# THE PROBLEM
Each of the entries should be retyped precisely as it appears.

Entries taken from a collection
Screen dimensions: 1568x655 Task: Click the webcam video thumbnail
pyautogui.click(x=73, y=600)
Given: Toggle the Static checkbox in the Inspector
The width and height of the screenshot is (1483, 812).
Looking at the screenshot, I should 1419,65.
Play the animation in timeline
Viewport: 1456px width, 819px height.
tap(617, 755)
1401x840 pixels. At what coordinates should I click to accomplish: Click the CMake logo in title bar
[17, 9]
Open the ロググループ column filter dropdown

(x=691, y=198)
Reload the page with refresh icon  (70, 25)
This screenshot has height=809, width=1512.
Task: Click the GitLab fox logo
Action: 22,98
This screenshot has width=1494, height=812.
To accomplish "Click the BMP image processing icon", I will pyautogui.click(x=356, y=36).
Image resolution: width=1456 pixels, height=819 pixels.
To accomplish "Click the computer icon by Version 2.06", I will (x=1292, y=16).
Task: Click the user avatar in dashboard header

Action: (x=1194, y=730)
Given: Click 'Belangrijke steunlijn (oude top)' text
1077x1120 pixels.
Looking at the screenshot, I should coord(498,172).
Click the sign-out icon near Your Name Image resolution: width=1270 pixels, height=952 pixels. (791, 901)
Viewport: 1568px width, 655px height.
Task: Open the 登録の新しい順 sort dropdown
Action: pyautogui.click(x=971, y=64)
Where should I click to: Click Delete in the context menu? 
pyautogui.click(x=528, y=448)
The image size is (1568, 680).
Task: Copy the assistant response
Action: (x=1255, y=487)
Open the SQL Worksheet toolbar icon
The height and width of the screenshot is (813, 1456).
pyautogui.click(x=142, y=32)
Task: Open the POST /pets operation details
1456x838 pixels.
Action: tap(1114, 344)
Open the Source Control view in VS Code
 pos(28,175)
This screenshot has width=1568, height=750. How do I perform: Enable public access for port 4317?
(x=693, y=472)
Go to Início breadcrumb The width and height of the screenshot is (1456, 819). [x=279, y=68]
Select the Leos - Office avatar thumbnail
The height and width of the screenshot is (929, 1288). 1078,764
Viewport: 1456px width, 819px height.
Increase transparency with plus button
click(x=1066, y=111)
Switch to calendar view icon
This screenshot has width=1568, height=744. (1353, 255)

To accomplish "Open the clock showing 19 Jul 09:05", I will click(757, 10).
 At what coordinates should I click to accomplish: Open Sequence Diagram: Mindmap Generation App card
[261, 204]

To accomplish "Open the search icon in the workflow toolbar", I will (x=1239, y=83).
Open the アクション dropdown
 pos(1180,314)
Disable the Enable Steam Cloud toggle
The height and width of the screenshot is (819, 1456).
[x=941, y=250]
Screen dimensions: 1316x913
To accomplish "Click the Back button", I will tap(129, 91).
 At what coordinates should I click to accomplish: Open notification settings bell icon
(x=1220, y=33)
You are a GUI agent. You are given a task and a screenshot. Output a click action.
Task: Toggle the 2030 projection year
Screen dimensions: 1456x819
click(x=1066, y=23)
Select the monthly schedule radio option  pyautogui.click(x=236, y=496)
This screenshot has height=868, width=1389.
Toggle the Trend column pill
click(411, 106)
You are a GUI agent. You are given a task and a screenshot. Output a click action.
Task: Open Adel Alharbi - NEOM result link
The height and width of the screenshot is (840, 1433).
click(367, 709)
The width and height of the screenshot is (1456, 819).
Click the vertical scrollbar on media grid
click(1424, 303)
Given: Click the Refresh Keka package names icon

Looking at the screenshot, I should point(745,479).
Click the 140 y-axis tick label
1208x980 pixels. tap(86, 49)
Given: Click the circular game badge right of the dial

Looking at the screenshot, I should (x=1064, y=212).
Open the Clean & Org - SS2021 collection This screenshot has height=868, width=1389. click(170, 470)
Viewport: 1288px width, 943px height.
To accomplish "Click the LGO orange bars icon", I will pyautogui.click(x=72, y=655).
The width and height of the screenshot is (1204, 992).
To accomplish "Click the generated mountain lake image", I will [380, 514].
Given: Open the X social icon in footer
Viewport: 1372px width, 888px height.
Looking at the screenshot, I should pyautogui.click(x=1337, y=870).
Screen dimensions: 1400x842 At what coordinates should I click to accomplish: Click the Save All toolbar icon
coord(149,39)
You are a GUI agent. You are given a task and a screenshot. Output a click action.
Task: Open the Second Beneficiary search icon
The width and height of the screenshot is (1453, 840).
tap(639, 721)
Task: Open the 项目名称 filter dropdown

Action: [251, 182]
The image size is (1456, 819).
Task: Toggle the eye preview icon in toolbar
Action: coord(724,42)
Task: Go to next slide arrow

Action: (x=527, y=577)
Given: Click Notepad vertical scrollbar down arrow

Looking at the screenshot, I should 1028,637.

# PROBLEM SOLUTION
Screen dimensions: 1568x655 Task: Click the webcam video thumbnail
pyautogui.click(x=73, y=600)
Given: Toggle the Static checkbox in the Inspector
The width and height of the screenshot is (1483, 812).
Looking at the screenshot, I should 1419,65.
Play the animation in timeline
Viewport: 1456px width, 819px height.
tap(617, 755)
1401x840 pixels. At what coordinates should I click to accomplish: Click the CMake logo in title bar
[17, 9]
Open the ロググループ column filter dropdown

(x=691, y=198)
Reload the page with refresh icon  (70, 25)
This screenshot has height=809, width=1512.
Task: Click the GitLab fox logo
Action: 22,98
This screenshot has width=1494, height=812.
To accomplish "Click the BMP image processing icon", I will pyautogui.click(x=356, y=36).
Image resolution: width=1456 pixels, height=819 pixels.
To accomplish "Click the computer icon by Version 2.06", I will (x=1292, y=16).
Task: Click the user avatar in dashboard header

Action: (x=1194, y=730)
Given: Click 'Belangrijke steunlijn (oude top)' text
1077x1120 pixels.
Looking at the screenshot, I should coord(498,172).
Click the sign-out icon near Your Name Image resolution: width=1270 pixels, height=952 pixels. (791, 901)
Viewport: 1568px width, 655px height.
Task: Open the 登録の新しい順 sort dropdown
Action: pyautogui.click(x=971, y=64)
Where should I click to: Click Delete in the context menu? 
pyautogui.click(x=528, y=448)
The image size is (1568, 680).
Task: Copy the assistant response
Action: (x=1255, y=487)
Open the SQL Worksheet toolbar icon
The height and width of the screenshot is (813, 1456).
pyautogui.click(x=142, y=32)
Task: Open the POST /pets operation details
1456x838 pixels.
Action: tap(1114, 344)
Open the Source Control view in VS Code
 pos(28,175)
This screenshot has width=1568, height=750. How do I perform: Enable public access for port 4317?
(x=693, y=472)
Go to Início breadcrumb The width and height of the screenshot is (1456, 819). [x=279, y=68]
Select the Leos - Office avatar thumbnail
The height and width of the screenshot is (929, 1288). 1078,764
Viewport: 1456px width, 819px height.
Increase transparency with plus button
click(x=1066, y=111)
Switch to calendar view icon
This screenshot has width=1568, height=744. (1353, 255)

To accomplish "Open the clock showing 19 Jul 09:05", I will click(757, 10).
 At what coordinates should I click to accomplish: Open Sequence Diagram: Mindmap Generation App card
[261, 204]

To accomplish "Open the search icon in the workflow toolbar", I will (x=1239, y=83).
Open the アクション dropdown
 pos(1180,314)
Disable the Enable Steam Cloud toggle
The height and width of the screenshot is (819, 1456).
[x=941, y=250]
Screen dimensions: 1316x913
To accomplish "Click the Back button", I will tap(129, 91).
 At what coordinates should I click to accomplish: Open notification settings bell icon
(x=1220, y=33)
You are a GUI agent. You are given a task and a screenshot. Output a click action.
Task: Toggle the 2030 projection year
Screen dimensions: 1456x819
click(x=1066, y=23)
Select the monthly schedule radio option  pyautogui.click(x=236, y=496)
This screenshot has height=868, width=1389.
Toggle the Trend column pill
click(411, 106)
You are a GUI agent. You are given a task and a screenshot. Output a click action.
Task: Open Adel Alharbi - NEOM result link
The height and width of the screenshot is (840, 1433).
click(367, 709)
The width and height of the screenshot is (1456, 819).
Click the vertical scrollbar on media grid
click(1424, 303)
Given: Click the Refresh Keka package names icon

Looking at the screenshot, I should point(745,479).
Click the 140 y-axis tick label
1208x980 pixels. tap(86, 49)
Given: Click the circular game badge right of the dial

Looking at the screenshot, I should (x=1064, y=212).
Open the Clean & Org - SS2021 collection This screenshot has height=868, width=1389. click(170, 470)
Viewport: 1288px width, 943px height.
To accomplish "Click the LGO orange bars icon", I will pyautogui.click(x=72, y=655).
The width and height of the screenshot is (1204, 992).
To accomplish "Click the generated mountain lake image", I will [380, 514].
Given: Open the X social icon in footer
Viewport: 1372px width, 888px height.
Looking at the screenshot, I should pyautogui.click(x=1337, y=870).
Screen dimensions: 1400x842 At what coordinates should I click to accomplish: Click the Save All toolbar icon
coord(149,39)
You are a GUI agent. You are given a task and a screenshot. Output a click action.
Task: Open the Second Beneficiary search icon
The width and height of the screenshot is (1453, 840).
tap(639, 721)
Task: Open the 项目名称 filter dropdown

Action: [251, 182]
The image size is (1456, 819).
Task: Toggle the eye preview icon in toolbar
Action: coord(724,42)
Task: Go to next slide arrow

Action: (x=527, y=577)
Given: Click Notepad vertical scrollbar down arrow

Looking at the screenshot, I should 1028,637.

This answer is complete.